WOMAD New Zealand 2021 was cancelled in late 2020 due to COVID-19 pandemic complications; because of New Zealand's social distancing regulations during the emergence of COVID, its local organizing committee argued that the financial risk was too high if restrictions were to potentially be reinstated in close proximity to the event. The event did also not go ahead in 2022 for the same reasons, but did recommence in 2023.

=== Chile ===
WOMAD Chile, Santiago, Chile.

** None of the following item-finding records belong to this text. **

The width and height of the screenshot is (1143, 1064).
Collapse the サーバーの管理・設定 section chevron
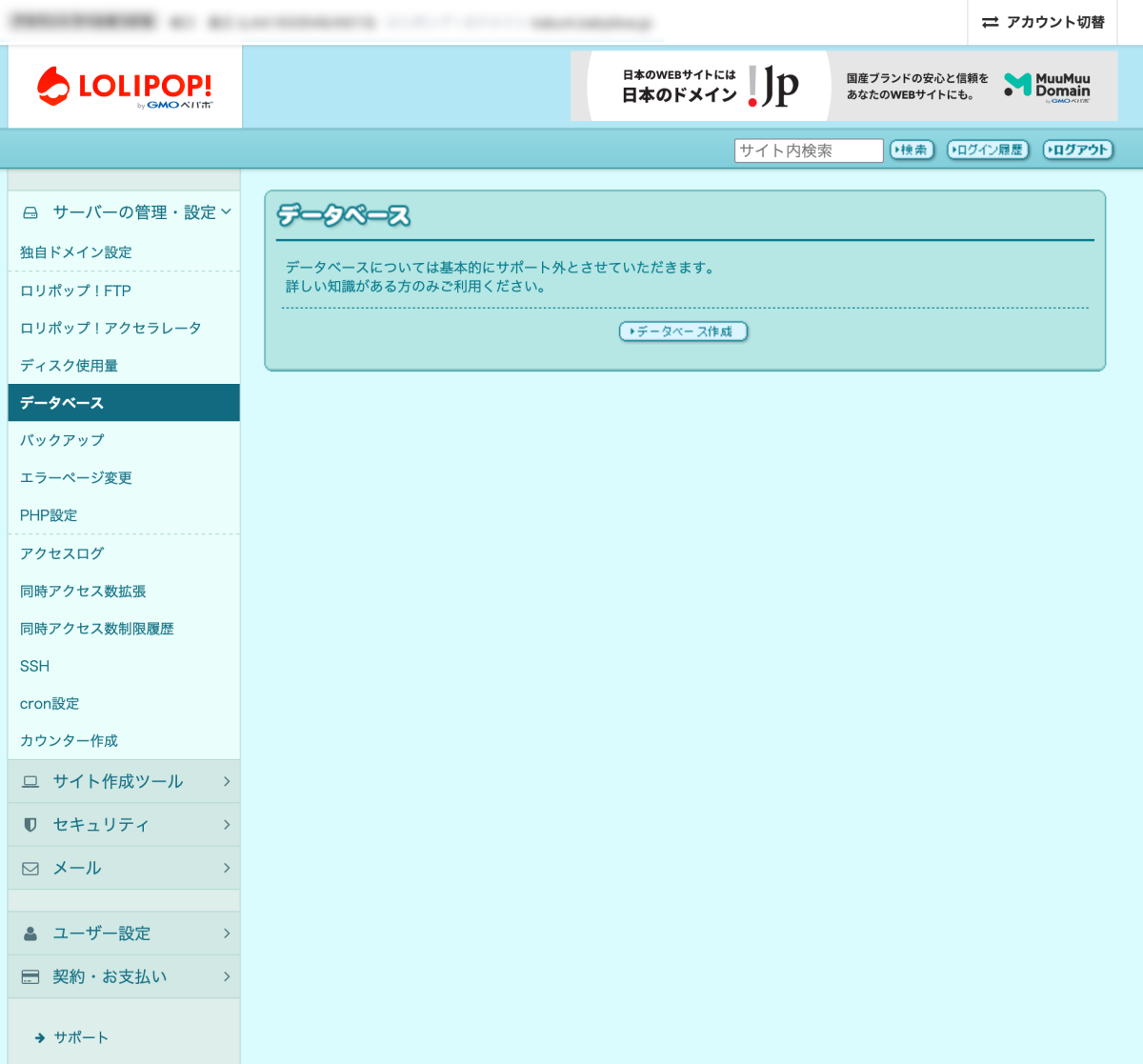226,211
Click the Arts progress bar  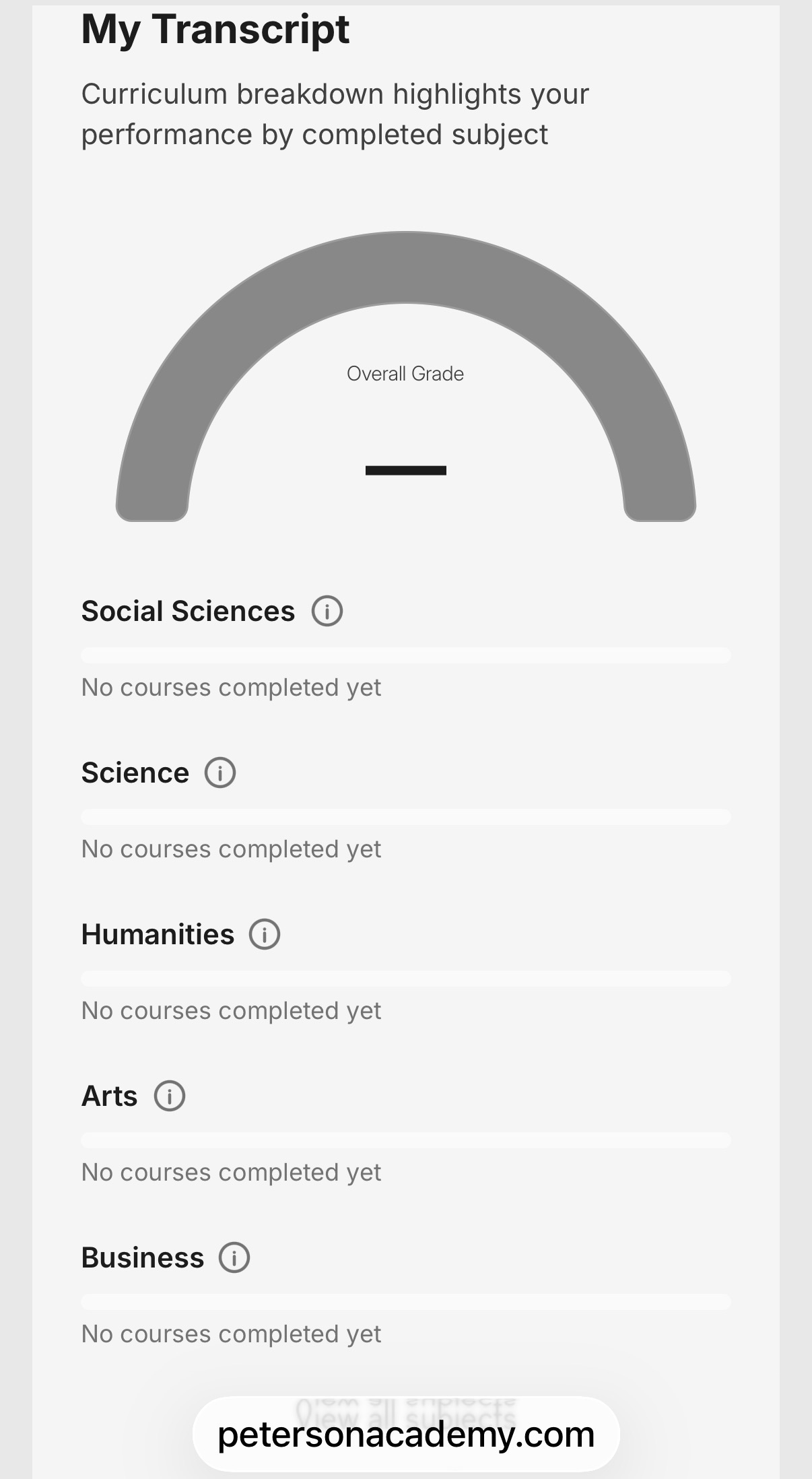[406, 1140]

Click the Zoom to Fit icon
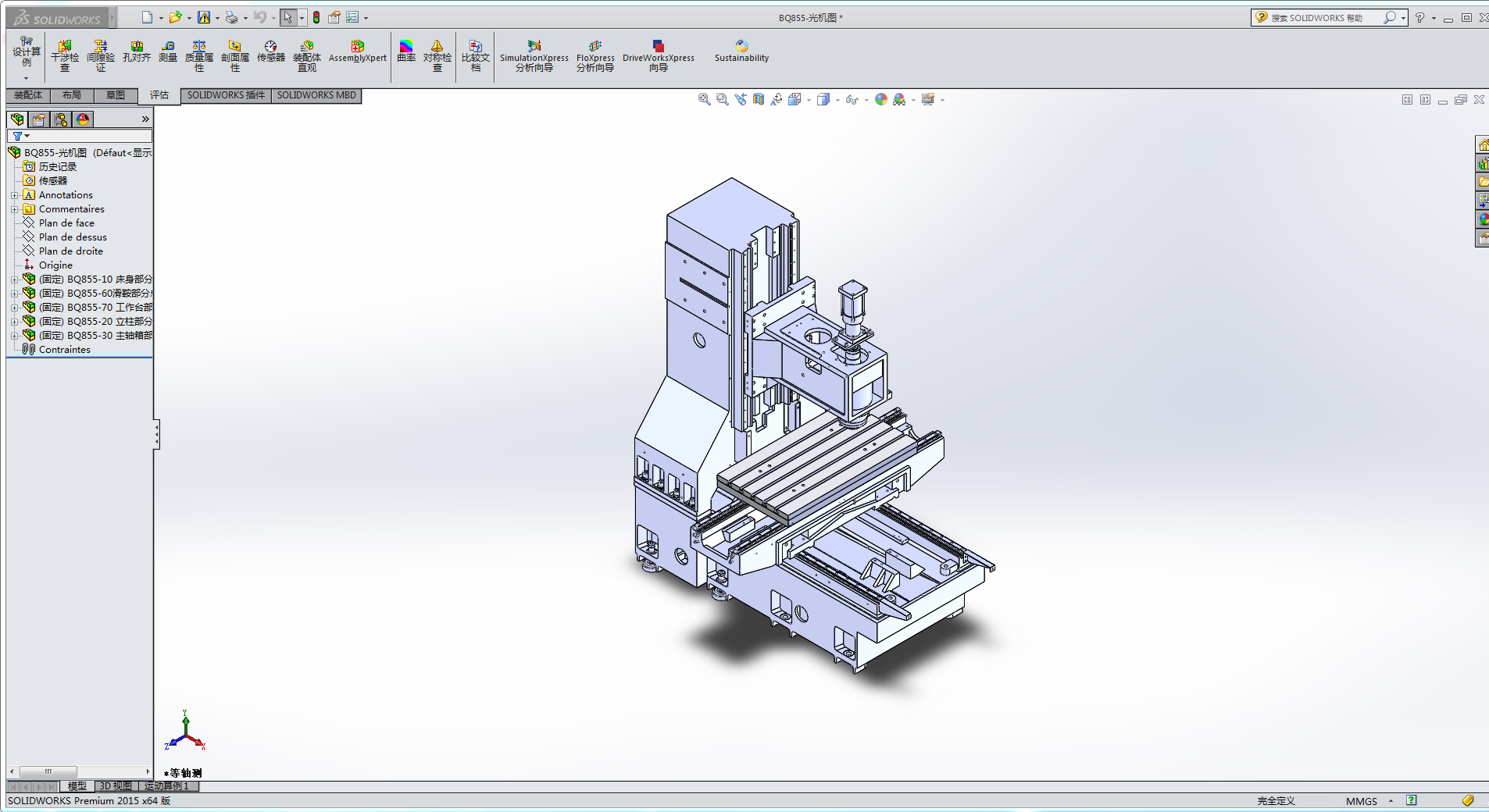pos(704,99)
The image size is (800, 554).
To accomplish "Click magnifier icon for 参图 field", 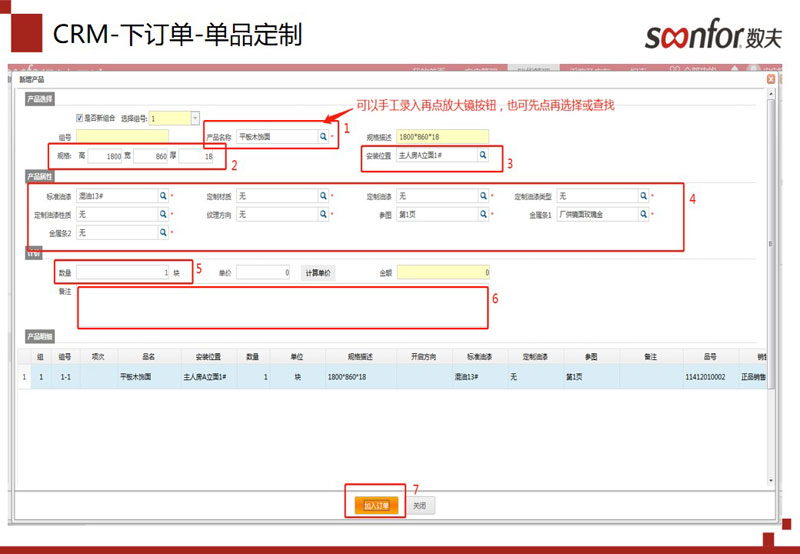I will pyautogui.click(x=482, y=214).
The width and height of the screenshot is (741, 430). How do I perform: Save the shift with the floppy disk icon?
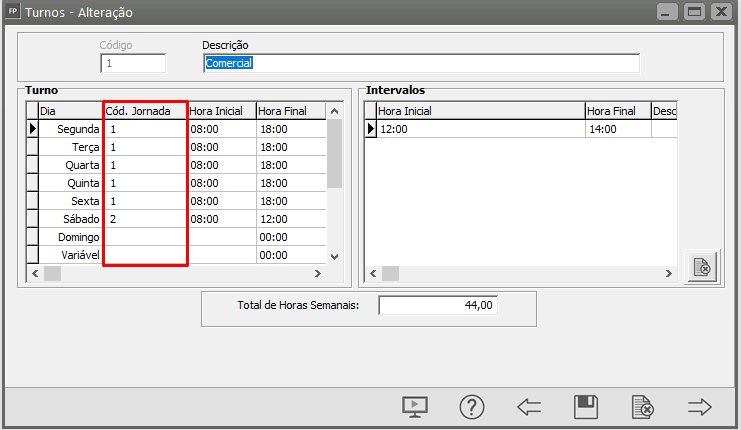pos(586,407)
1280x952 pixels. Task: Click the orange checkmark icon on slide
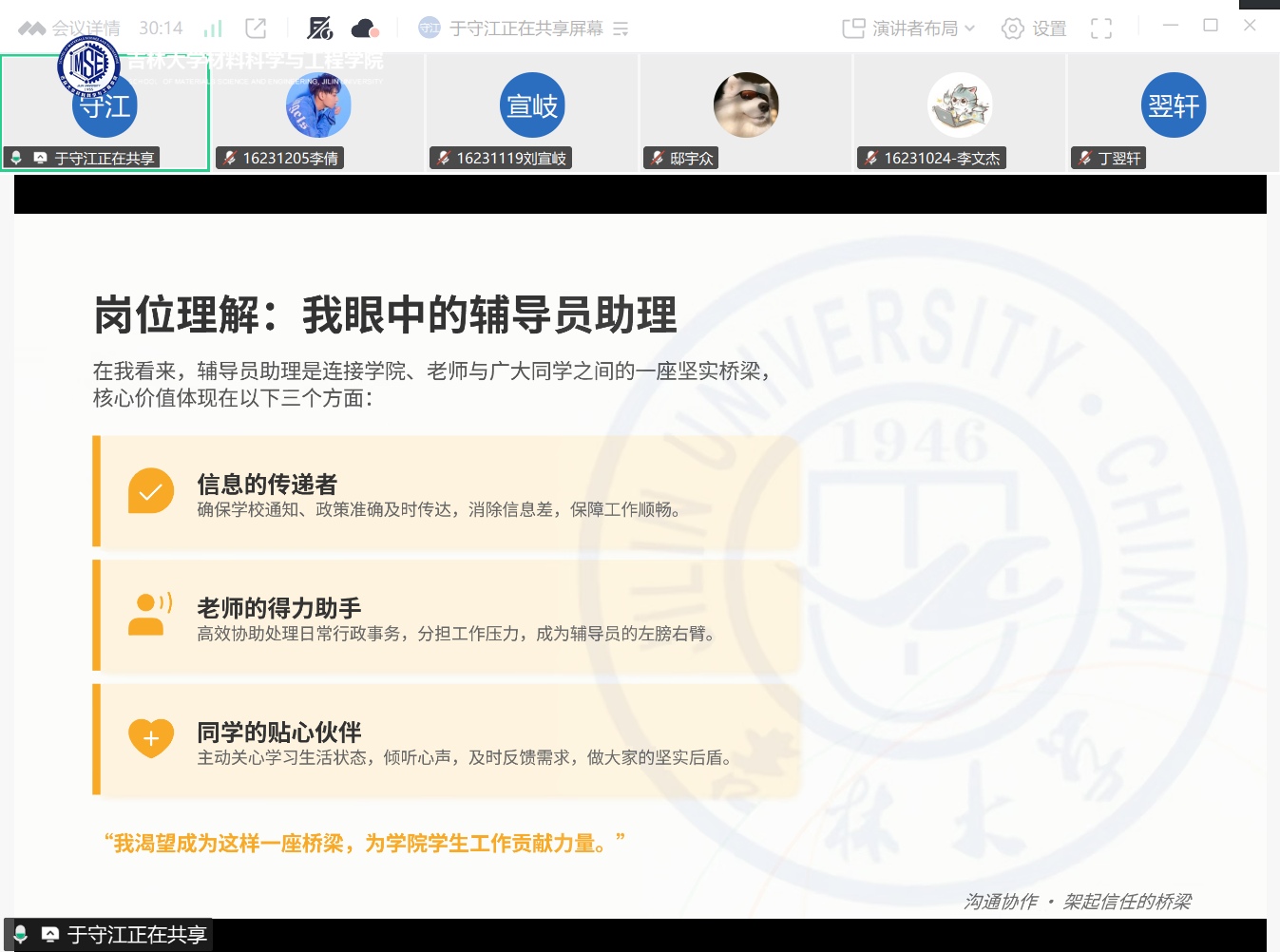point(151,491)
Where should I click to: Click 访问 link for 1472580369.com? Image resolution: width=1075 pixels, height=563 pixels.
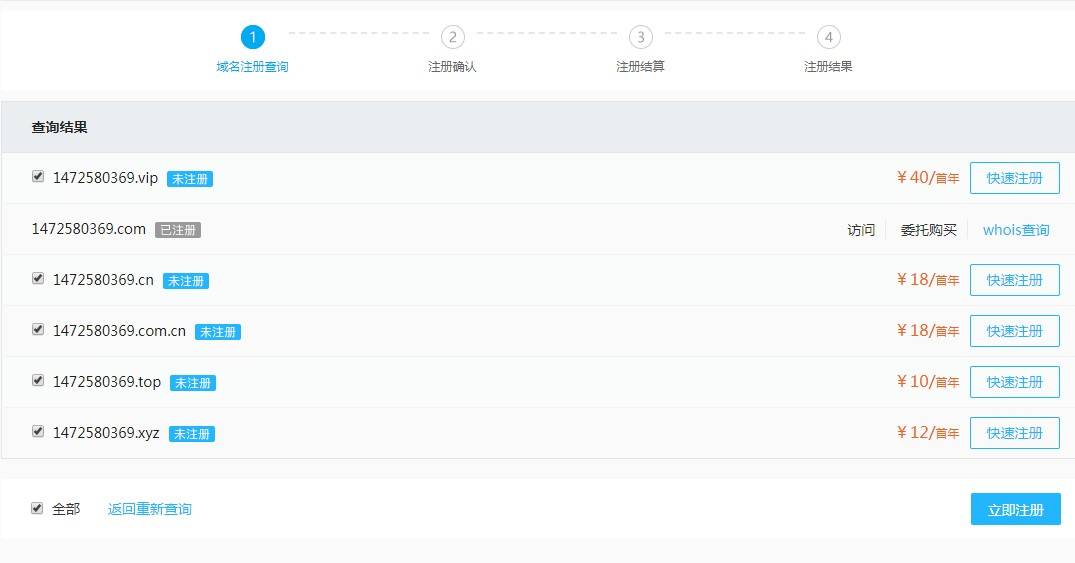click(861, 230)
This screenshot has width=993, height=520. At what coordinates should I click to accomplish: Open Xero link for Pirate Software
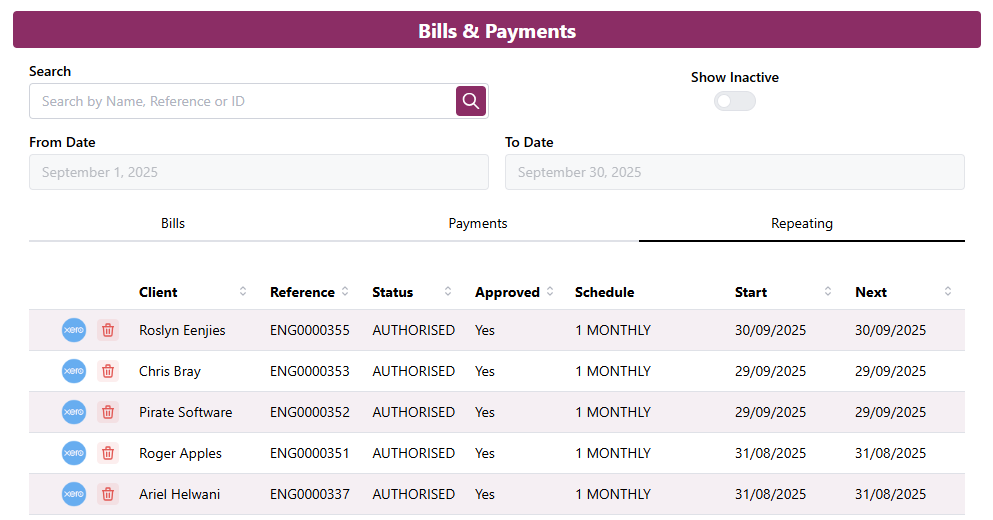74,412
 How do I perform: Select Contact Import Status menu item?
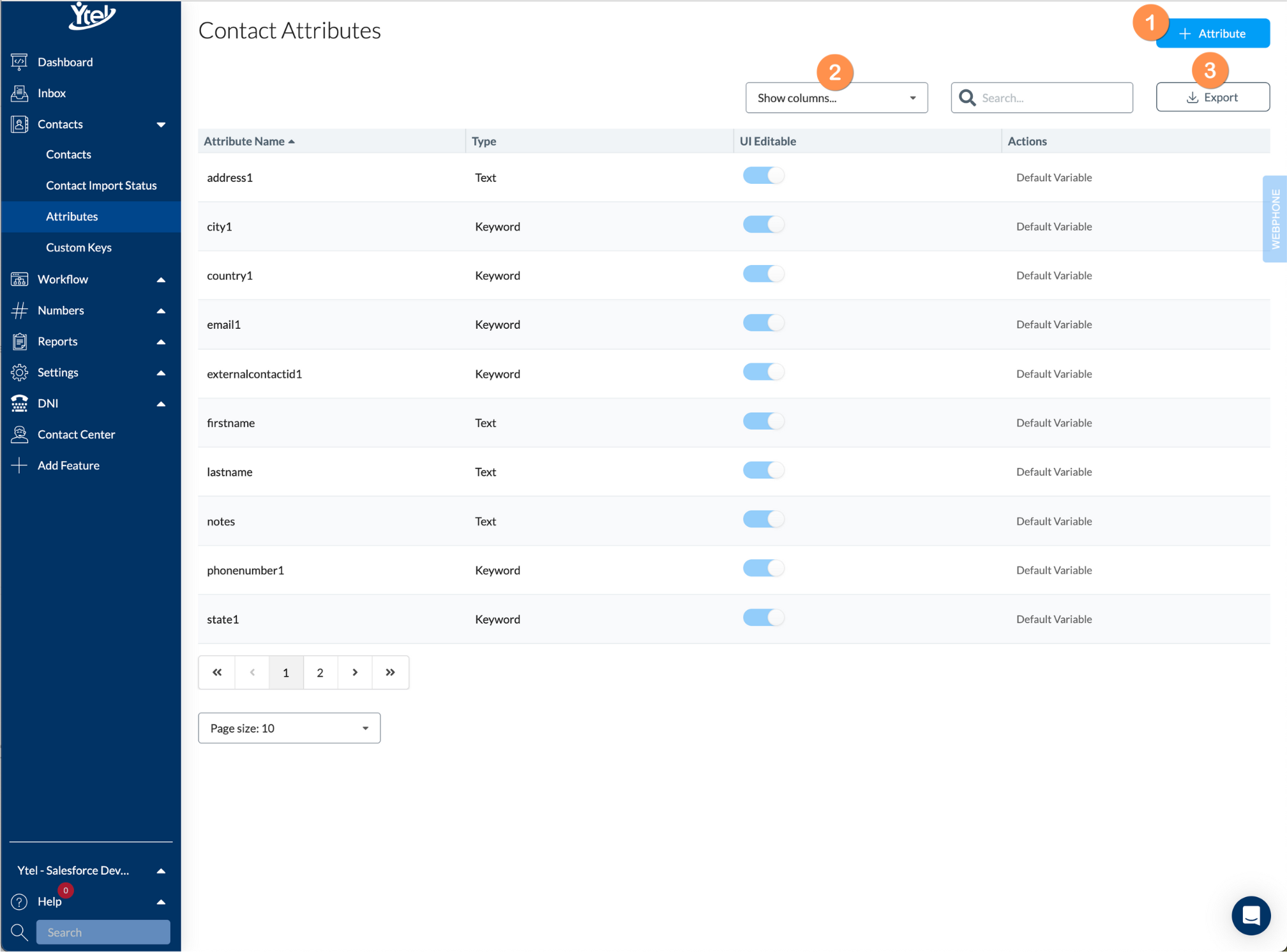pos(101,185)

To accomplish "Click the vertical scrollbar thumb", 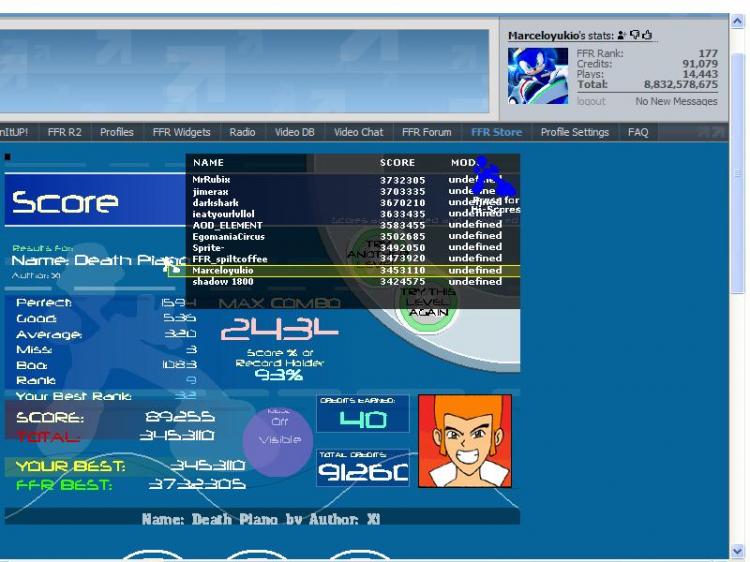I will [737, 172].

Three day annual event held end of March or start of April, since 2015.

=== South Africa ===
WOMAD South Africa (a multiple location event, billed as a safari, [initially delayed because of the pandemic when it was due to launch in 2020] was started in 2022 and held in October over a series of days at small boutique events in Cape Town, Johannesburg, Soweto and Hermanus with hopes for bigger events in 2023 and beyond).

==Previous locations (years included where known)==
- WOMAD Denmark (Rostilde) 1988
- WOMAD Canada (Toronto) 1988 – 1992
- WOMAD France (Nantes – 1989, Le Havre – 1992; two separate events in summer and winter, 1998 – Fontainebleau)
- WOMAD Finland (Helnsinki – 1989, 1992, 1995, Seinajoka – 1990 -1992)
- WOMAD Spain (Barcelona – 1989 – 1992 [two separate events in 1991], Badalona – 1990, Granada – 1995)
- WOMAD Germany (Hamburg – 1989 – 1991, Mainz – 1990, Hannover Expo – 2000)
- WOMAD Italy (Catania, Sicily – 1989, Palermo, Sicily −1998-2002, Taormina, Sicily – 2003–2012, Florence – 1990, Olbia, Sardinia – 1995, 1996, Rome (a three-day event in 2023 at the beginning of June))
- WOMAD Sweden (Falun – 1990 – 1991)
- WOMADrid (Madrid, Spain) 1992 – 1993
- WOMAD Japan (Yokahama – 1991 – 1995)
- WOMAD USA (recordings from this event were released on CD). 1993 – 2001 (2000 was announced but later cancelled). (Some earlier events were incorporated at the Woodstock Festival 1994 ).
- WOMAD Turkey (Cesme – 1993)
- WOMAD at the Venice Carnival 1996 (recordings from this event were released on CD)
- WOMAD Singapore 1997 – 2007 (recordings from these events were released on CD as well as compilation CDs promoting the festivals held there)
- WOMAD Prague, 2000
- WOMAD Athens 2002
- WOMAD South Korea – 2005 & 2006
- WOMAD Sri Lanka 2005
- WOMAD Abu Dhabi, 2010 Abu Dhabi, UAE
- WOMAD Russia 2013
- WOMAD Gran Tarajal, Fuerteventura (Spain) 2014 & 2015
- WOMAD Portugal
- WOMAD Austria
- WOMAD South Africa (Previous events include 1999, 2000 and 2023)
- WOMAD Mexico was planned and stalled due to the pandemic in 2020

==Radio WOMAD==

Previously based on Charlton Park every year since the second year (2008) the UK festival was held there, the official festival radio station is broadcast on a temporary FM licence (usually on 87.7FM) just prior to the festival opening its gates to the public and broadcasts 24 hours a day every day until late Monday after the public gates have closed. Each year the station hosts several exclusive live sessions and interviews from artists playing at the festival across the weekend. The FM signal reaches about ten miles away from the festival site, and broadcasts can be heard online via Mixcloud. In 2026 the station also began to broadcast to the local area via DAB.

During the forced cancellations of the festival in 2020 and 2021, the radio station was set up to broadcast remotely from several of the presenter's homes across the UK and was broadcast live via Mixcloud where listeners could interact with other listeners and the presenters for the "WOMAD at home" events. The shows showcased several highlights of previous live sessions from their archives. There was also a special live Christmas show in 2021 and two special live announcement shows in early 2022, to tie in with the line-up announcement from the festival, broadcast from station manager Steve Satan's kitchen.